# [EXERCISE GOAL]
Format each line of the entries below as one string in a JSON list, leaving out blank lines.

# [Entries on locating visible targets]
◇ ◇ ◇ ◇ ◇

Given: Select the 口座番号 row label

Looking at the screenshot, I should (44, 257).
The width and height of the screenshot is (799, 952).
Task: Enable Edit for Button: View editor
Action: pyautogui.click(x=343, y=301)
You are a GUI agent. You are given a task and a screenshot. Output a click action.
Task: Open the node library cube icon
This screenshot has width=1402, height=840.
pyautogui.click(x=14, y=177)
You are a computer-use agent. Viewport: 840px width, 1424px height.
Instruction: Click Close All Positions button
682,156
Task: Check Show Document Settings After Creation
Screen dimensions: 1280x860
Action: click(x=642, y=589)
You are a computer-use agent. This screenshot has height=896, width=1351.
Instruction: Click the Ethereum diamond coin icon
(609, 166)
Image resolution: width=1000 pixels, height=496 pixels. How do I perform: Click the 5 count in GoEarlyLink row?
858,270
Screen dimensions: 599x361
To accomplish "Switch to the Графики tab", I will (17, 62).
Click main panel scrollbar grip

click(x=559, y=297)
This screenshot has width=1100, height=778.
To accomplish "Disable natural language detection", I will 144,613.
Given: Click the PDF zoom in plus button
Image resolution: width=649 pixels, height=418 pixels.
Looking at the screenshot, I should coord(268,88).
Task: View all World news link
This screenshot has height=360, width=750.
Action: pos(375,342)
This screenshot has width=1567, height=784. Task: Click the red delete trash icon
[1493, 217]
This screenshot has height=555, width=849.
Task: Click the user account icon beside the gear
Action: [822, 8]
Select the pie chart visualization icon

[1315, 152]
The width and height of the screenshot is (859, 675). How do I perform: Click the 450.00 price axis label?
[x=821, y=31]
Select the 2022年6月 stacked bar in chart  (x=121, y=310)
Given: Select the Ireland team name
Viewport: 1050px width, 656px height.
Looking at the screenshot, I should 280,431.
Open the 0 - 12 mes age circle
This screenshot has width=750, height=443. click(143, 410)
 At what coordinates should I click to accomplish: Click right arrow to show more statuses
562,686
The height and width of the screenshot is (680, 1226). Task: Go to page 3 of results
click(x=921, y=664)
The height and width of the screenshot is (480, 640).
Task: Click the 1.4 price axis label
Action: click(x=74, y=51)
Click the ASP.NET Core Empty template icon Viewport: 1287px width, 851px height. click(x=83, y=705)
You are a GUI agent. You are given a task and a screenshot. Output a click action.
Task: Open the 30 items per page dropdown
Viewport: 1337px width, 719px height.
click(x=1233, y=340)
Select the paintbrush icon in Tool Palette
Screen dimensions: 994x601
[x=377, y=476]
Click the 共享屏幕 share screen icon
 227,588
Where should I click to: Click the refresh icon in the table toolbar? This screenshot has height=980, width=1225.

◇ ◇ ◇ ◇ ◇

# [TASK SOLUTION]
[
  "Given: Select the 口座番号 row label",
  "Looking at the screenshot, I should (44, 257).",
  "The width and height of the screenshot is (799, 952).",
  "Task: Enable Edit for Button: View editor",
  "Action: pyautogui.click(x=343, y=301)",
  "You are a GUI agent. You are given a task and a screenshot. Output a click action.",
  "Task: Open the node library cube icon",
  "This screenshot has width=1402, height=840.",
  "pyautogui.click(x=14, y=177)",
  "You are a computer-use agent. Viewport: 840px width, 1424px height.",
  "Instruction: Click Close All Positions button",
  "682,156",
  "Task: Check Show Document Settings After Creation",
  "Screen dimensions: 1280x860",
  "Action: click(x=642, y=589)",
  "You are a computer-use agent. This screenshot has height=896, width=1351.",
  "Instruction: Click the Ethereum diamond coin icon",
  "(609, 166)",
  "Image resolution: width=1000 pixels, height=496 pixels. How do I perform: Click the 5 count in GoEarlyLink row?",
  "858,270",
  "Screen dimensions: 599x361",
  "To accomplish \"Switch to the Графики tab\", I will (17, 62).",
  "Click main panel scrollbar grip",
  "click(x=559, y=297)",
  "This screenshot has width=1100, height=778.",
  "To accomplish \"Disable natural language detection\", I will 144,613.",
  "Given: Click the PDF zoom in plus button",
  "Image resolution: width=649 pixels, height=418 pixels.",
  "Looking at the screenshot, I should coord(268,88).",
  "Task: View all World news link",
  "This screenshot has height=360, width=750.",
  "Action: pos(375,342)",
  "This screenshot has width=1567, height=784. Task: Click the red delete trash icon",
  "[1493, 217]",
  "This screenshot has height=555, width=849.",
  "Task: Click the user account icon beside the gear",
  "Action: [822, 8]",
  "Select the pie chart visualization icon",
  "[1315, 152]",
  "The width and height of the screenshot is (859, 675). How do I perform: Click the 450.00 price axis label?",
  "[x=821, y=31]",
  "Select the 2022年6月 stacked bar in chart  (x=121, y=310)",
  "Given: Select the Ireland team name",
  "Viewport: 1050px width, 656px height.",
  "Looking at the screenshot, I should 280,431.",
  "Open the 0 - 12 mes age circle",
  "This screenshot has width=750, height=443. click(143, 410)",
  " At what coordinates should I click to accomplish: Click right arrow to show more statuses",
  "562,686",
  "The height and width of the screenshot is (680, 1226). Task: Go to page 3 of results",
  "click(x=921, y=664)",
  "The height and width of the screenshot is (480, 640).",
  "Task: Click the 1.4 price axis label",
  "Action: click(x=74, y=51)",
  "Click the ASP.NET Core Empty template icon Viewport: 1287px width, 851px height. click(x=83, y=705)",
  "You are a GUI agent. You are given a task and a screenshot. Output a click action.",
  "Task: Open the 30 items per page dropdown",
  "Viewport: 1337px width, 719px height.",
  "click(x=1233, y=340)",
  "Select the paintbrush icon in Tool Palette",
  "Screen dimensions: 994x601",
  "[x=377, y=476]",
  "Click the 共享屏幕 share screen icon",
  " 227,588",
  "Where should I click to: Click the refresh icon in the table toolbar? This screenshot has height=980, width=1225."
]